"And we're hopeful...that eventually the Democrats will
decide...to move aside and let Republicans govern in
the way that President Bush has led us to do."
-Senator Rick Santorum
Chairman, Senate Republican Conference
The framers of the Constitution believed that the success of the
American experiment would depend in large part on whether our
system of checks and balances, including the separation of powers,
was successful in limiting abuses of power and promoting sound
decision-making by government. During the Bush Administration,
however, Congressional Republicans have led us down a path of
peril. As the result of excessive partisanship, Republicans have
endangered the status of Congress as a co-equal branch of
government by becoming little more than a rubber stamp for the
President. In so doing, these "rubber-stamp Republicans" have
undermined our bedrock founding principles, made abuses of power
more likely, and diminished the quality of our domestic and foreign
policies. The extent of this rubber-stampism is alarming:
- No need for vetoes. The Republican Congress has been so efficient in "rubber
stamping" President Bush's agenda that he is the first president since James
Garfield (who served for only six months in 1881) to not exercise his veto power.
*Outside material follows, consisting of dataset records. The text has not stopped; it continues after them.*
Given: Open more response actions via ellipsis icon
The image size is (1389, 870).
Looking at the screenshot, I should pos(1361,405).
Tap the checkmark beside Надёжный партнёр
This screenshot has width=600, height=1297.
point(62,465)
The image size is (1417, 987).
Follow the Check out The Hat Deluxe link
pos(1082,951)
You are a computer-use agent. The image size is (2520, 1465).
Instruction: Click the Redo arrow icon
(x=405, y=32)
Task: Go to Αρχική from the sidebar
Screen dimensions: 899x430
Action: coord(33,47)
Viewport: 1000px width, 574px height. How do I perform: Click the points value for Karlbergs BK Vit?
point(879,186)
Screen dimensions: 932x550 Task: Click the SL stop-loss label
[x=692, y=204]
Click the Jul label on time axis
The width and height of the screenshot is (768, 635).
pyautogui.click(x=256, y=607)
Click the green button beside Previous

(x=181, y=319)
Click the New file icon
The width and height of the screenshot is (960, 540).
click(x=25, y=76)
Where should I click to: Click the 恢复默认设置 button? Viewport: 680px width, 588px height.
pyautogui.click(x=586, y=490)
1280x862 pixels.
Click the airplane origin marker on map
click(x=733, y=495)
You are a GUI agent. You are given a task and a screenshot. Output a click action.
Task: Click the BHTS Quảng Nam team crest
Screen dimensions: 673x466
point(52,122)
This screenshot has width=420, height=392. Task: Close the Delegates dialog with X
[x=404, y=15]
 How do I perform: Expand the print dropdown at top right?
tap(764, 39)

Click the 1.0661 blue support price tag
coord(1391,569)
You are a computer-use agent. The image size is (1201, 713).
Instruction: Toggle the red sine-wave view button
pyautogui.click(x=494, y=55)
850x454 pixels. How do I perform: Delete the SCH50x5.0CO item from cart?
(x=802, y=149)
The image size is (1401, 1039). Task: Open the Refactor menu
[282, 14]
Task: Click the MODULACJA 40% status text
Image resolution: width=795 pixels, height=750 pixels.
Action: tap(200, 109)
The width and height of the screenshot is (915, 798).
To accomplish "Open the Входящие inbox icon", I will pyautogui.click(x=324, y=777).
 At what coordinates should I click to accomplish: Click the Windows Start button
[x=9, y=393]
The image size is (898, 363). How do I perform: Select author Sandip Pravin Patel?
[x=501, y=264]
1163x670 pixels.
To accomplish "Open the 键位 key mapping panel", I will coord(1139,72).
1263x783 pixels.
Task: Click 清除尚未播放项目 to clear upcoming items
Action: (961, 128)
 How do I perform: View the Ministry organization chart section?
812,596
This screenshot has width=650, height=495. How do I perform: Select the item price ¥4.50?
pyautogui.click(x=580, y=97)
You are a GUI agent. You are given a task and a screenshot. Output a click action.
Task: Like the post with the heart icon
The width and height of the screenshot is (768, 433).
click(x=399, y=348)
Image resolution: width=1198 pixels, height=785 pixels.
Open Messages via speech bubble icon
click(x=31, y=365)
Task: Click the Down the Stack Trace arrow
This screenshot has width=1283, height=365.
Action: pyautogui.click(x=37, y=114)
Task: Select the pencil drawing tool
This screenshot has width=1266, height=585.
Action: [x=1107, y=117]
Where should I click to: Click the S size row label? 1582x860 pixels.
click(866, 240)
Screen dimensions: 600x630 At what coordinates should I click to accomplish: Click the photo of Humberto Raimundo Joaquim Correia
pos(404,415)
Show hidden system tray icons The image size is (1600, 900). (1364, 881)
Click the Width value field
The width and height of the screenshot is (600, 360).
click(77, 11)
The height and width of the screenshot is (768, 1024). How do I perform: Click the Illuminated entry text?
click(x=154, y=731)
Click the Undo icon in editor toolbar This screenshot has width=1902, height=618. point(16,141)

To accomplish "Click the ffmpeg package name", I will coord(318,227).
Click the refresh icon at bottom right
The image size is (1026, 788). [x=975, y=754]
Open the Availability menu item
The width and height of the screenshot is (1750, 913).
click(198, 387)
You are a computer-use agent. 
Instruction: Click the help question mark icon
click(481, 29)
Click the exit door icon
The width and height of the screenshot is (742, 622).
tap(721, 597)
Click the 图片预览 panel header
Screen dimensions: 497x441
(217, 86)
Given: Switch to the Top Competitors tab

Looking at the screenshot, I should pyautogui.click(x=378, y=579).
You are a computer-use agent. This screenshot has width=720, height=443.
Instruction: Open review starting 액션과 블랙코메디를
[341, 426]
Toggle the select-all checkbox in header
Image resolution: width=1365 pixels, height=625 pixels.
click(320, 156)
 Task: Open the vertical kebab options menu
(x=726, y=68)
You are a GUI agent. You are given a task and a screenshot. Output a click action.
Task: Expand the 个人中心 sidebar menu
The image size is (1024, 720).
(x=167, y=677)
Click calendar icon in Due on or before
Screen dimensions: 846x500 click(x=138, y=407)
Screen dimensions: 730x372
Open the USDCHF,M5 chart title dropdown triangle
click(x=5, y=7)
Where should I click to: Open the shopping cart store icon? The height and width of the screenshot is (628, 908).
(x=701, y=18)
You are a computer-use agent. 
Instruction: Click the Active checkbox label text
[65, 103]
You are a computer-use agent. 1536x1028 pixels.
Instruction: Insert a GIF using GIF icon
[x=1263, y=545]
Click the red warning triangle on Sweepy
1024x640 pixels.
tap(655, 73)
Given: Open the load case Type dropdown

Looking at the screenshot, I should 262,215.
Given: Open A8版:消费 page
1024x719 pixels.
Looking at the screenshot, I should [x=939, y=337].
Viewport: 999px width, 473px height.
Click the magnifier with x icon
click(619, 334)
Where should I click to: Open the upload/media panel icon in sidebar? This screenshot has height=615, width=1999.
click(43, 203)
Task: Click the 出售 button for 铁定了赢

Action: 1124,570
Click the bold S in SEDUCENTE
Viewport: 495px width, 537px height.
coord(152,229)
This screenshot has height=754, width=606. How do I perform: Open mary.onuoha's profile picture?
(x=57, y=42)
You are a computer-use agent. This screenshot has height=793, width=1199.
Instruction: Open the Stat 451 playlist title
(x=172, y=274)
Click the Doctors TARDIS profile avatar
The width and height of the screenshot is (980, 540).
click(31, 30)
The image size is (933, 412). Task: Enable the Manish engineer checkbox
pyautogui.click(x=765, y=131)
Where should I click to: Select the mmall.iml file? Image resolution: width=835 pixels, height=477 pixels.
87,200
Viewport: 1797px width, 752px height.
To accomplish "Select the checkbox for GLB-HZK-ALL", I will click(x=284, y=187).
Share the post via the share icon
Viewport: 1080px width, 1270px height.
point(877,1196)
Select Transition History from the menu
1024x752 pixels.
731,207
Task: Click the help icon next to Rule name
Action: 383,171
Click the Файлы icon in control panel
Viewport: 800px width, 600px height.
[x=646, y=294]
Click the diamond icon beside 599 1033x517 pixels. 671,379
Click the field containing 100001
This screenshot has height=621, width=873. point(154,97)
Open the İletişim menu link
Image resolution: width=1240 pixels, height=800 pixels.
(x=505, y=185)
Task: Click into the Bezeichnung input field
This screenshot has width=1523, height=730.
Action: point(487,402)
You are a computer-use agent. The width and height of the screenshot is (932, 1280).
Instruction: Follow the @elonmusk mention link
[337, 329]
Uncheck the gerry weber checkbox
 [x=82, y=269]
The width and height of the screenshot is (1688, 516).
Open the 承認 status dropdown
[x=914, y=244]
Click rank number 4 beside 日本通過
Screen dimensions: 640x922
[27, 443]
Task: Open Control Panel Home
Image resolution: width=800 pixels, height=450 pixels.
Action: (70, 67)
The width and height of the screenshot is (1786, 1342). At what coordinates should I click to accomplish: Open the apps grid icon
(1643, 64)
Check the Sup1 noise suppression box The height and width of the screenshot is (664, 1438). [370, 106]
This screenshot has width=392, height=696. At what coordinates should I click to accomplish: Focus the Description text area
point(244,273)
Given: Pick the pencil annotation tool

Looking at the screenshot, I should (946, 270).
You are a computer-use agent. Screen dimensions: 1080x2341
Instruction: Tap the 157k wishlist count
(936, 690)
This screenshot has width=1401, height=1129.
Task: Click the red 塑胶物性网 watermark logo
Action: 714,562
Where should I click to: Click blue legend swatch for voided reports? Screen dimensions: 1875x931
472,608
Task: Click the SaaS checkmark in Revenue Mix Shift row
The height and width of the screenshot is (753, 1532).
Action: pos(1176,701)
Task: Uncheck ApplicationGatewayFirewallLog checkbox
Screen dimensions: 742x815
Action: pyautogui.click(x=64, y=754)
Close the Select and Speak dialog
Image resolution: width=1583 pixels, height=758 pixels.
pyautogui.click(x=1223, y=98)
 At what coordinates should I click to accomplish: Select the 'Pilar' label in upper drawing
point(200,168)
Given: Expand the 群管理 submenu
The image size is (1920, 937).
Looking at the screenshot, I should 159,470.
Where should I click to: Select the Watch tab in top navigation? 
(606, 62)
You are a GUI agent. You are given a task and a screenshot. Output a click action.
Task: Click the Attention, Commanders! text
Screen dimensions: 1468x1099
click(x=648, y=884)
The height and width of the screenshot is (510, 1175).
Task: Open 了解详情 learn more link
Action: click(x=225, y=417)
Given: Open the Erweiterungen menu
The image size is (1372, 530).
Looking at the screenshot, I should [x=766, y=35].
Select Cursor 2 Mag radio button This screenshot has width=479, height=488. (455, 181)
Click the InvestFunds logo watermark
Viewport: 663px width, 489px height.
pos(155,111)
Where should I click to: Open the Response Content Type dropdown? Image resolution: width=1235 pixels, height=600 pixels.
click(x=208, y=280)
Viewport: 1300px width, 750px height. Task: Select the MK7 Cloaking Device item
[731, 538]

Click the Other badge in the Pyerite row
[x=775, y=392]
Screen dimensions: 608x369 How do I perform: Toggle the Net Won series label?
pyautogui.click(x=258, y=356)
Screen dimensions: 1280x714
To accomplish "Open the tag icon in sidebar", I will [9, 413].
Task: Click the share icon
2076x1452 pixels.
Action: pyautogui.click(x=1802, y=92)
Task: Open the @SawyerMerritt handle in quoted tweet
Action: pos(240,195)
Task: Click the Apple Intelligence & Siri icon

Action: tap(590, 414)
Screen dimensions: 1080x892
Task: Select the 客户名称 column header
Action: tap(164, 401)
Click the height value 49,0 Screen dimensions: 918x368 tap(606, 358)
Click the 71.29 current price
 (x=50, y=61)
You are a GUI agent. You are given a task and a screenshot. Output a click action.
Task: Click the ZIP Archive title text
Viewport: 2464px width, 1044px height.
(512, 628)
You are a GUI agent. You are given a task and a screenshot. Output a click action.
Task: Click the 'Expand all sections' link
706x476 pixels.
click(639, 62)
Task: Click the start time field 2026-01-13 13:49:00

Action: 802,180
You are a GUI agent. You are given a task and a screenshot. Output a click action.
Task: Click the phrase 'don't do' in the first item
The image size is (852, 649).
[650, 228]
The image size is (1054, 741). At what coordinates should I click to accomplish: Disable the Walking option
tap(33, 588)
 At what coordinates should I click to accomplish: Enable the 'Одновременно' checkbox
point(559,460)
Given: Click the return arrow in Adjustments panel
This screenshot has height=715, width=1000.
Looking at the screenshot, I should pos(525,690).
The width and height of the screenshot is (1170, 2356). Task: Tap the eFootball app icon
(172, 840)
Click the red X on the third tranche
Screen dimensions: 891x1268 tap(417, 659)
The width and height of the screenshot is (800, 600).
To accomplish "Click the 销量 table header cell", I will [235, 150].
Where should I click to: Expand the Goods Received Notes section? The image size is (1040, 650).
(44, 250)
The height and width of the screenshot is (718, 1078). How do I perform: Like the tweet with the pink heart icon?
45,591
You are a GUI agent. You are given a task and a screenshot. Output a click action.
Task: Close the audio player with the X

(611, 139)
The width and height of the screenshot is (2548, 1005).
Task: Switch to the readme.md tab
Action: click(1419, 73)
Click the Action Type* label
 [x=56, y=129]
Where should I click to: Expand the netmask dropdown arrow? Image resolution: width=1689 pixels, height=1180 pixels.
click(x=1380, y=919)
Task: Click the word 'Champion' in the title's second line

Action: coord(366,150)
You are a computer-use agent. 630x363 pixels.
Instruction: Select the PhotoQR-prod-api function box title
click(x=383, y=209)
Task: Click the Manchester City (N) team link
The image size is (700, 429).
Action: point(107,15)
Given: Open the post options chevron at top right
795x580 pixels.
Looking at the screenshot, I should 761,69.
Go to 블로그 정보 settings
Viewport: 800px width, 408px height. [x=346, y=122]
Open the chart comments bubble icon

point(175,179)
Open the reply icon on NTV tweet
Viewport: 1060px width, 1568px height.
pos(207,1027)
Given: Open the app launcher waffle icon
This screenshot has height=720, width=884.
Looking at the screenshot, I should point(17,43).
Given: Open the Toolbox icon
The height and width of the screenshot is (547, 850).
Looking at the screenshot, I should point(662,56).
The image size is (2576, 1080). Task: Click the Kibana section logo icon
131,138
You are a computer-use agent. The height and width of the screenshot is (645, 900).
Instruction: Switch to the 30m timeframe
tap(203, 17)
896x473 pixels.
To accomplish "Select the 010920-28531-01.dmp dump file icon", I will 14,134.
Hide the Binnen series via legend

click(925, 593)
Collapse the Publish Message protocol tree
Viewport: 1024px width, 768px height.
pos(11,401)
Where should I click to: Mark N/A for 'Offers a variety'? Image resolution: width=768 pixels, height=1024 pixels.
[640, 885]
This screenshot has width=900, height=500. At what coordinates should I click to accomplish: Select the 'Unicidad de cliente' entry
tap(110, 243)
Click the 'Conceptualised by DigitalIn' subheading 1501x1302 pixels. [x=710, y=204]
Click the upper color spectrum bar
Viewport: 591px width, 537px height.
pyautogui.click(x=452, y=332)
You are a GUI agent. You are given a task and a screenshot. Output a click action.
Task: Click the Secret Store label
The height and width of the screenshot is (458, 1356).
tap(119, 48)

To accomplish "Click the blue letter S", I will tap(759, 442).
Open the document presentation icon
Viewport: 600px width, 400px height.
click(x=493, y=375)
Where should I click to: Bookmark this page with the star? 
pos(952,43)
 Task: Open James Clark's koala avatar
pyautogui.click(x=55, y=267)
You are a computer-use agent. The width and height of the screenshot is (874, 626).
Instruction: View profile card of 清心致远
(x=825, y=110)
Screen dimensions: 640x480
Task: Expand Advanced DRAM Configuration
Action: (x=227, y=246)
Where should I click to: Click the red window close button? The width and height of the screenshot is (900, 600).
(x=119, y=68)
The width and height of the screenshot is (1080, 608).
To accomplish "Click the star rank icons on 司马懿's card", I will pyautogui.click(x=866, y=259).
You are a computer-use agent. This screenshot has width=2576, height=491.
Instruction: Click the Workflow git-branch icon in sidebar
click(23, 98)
- Near unanimity on judicial nominations. Republican Senators have not been
overburdened by their constitutional duty to give "advice and consent" on Bush
judicial nominations. There have been only 2 "nay" votes by Republican Senators
out of a total of 7,231 votes cast by Republicans during the 150 roll call votes on
or in relation to Bush judicial nominees.
- The partisan herd. According to VoteTracker.com, an online service that
monitors Congressional votes, the Republican Leader in the Senate, Majority
Leader Frist, has voted for the President's position 97 percent of the time during
the 108th Congress. The second- and third-ranking Senate Republicans,
Senators McConnell and Santorum, have agreed with President Bush 98 and 99
percent of the time respectively. And the average Republican Senator has voted
with the President 95 percent of the time.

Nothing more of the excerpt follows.